Thursday, 22 December 2016

Day 22: The Subtle Serpent by Gregory Heath

1.     What gave you the idea for  Baubles story?

This story was first written many years ago, before my literary career (such as it is) had even begun. I was in ‘writing exercise’ mode at the time, trying to trick myself into creating something, using quotes as ‘taking off’ points. I never quite got the story to work, despite several revisions, but I always maintained a soft spot for it and hoped to see it in print someday. The Baubles anthology provided the perfect excuse for taking another look at it, and a relatively radical rewrite led to the piece as it now is.

2.     How would you describe your normal style of writing?

Although ‘The Subtle Serpent’ is not the kind of story I usually write, it contains a degree of understatement, a laconic quality, which best sums up my style, I think. The greatest compliment I have ever been paid as a writer is that I ‘write with a deceptive simplicity’.

3.     Have you published other material?

I have had two novels published, the first of which, ‘The Entire Animal’ (Waywiser Press, 2006), remains my proudest literary achievement, albeit it never set the world alight. My poetry and short stories have also appeared very widely in literary journals and anthologies.

4.     Do you have a writing routine?

I have had a very strict routine over a long period of time, writing for a couple of hours four nights a week and then all day on Saturday. I have to say, though, that I am currently on hiatus and haven’t written a thing for months.

5.     Do you have a favourite place for writing?

In the early days I used to write in a converted garden shed, which had a certain amount of romance to it. Nowadays I have a study in the house.

6.     Tell something quirky about you.

I gave up lecturing in English Literature and Psychology a couple of years ago to become a rat man (a ‘pest control technician’ if you want to be fancy about it) and it’s the best decision I ever made.

An extract from The Subtle Serpent 


Now the serpent was more subtle than any beast of the field which the LORD God had made. And he said unto the woman, Yea, hath God said, Ye shall not eat of every tree of the garden? Genesis 3:1

And she said, “Oh, we can eat what we like, really.”

Then she paused. Then she said, “Well, there is one tree, right in the middle of the garden, that we’re not supposed to touch. But it’s not like we’re going short.”

“Mmm,” said the serpent. “Interesting.” And he slid away.

Thus the woman was left alone to consider the untouchable tree, with its curled golden leaves and its forbidden crimson fruit. She made her way to the middle of the garden and gazed and gazed at it until presently it began to niggle her, and with this the trait of niggliness was instilled within all womankind. Suddenly her thoughts were interrupted by the sound of a man calling, wanting to know where his supper was. She had quite forgotten the time.
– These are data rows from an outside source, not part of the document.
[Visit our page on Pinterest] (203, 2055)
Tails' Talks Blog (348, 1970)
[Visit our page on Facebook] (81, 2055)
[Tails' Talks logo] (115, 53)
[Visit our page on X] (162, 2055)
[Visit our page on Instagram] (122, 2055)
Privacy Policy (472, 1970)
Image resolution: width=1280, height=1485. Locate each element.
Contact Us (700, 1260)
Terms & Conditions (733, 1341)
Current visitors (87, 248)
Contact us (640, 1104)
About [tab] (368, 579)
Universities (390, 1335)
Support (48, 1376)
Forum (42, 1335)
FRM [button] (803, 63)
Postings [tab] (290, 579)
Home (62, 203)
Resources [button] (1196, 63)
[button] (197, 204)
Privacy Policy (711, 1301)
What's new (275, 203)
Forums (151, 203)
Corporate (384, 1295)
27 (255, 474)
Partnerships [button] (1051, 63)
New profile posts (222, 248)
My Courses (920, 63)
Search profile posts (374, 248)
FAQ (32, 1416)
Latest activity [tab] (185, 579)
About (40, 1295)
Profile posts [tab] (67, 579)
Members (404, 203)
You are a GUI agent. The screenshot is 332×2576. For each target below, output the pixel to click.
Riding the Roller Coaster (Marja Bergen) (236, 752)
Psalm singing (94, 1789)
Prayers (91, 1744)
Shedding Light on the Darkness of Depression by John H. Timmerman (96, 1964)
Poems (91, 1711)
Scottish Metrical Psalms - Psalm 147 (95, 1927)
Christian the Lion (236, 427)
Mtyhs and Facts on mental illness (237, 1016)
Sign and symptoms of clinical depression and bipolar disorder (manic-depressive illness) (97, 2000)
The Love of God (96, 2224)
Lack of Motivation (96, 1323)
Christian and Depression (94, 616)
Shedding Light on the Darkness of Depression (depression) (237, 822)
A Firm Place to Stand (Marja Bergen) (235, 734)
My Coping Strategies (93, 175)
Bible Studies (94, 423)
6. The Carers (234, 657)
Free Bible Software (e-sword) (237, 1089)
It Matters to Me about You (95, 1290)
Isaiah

Later, after the couple had eaten, the woman was just about to speak when the man beat her to it. “I have to say,” he said, “that I’m beginning to find your cooking a little uninspired. Fruit and herb stew – that’s all I get, day in, day out. What kind of a diet is that for a working man?”

She shrugged.

“The thing is,” he went on, “you just don’t seem to appreciate how much is involved in the dressing and keeping of this garden. And I’ve got a whole new batch of animals to name again tomorrow. It wouldn’t be too much to ask, would it, for something a little different to eat once in a while?”

“I’ll see what I can do,” said the woman.

“Yes,” said the man, “you do that.” He stopped momentarily to make an annoying little sound by sucking the air in between his teeth. “You know, it is rather irritating that I have to point these things out.”

“Yes,” said the woman.

“But I don’t want any bad feeling between us.”

“No,” said the woman. She sighed.

“So perhaps,” said the man, staring at his feet, “you could make it up to me.”

“Oh for God’s sake,” said the woman, “not that again.”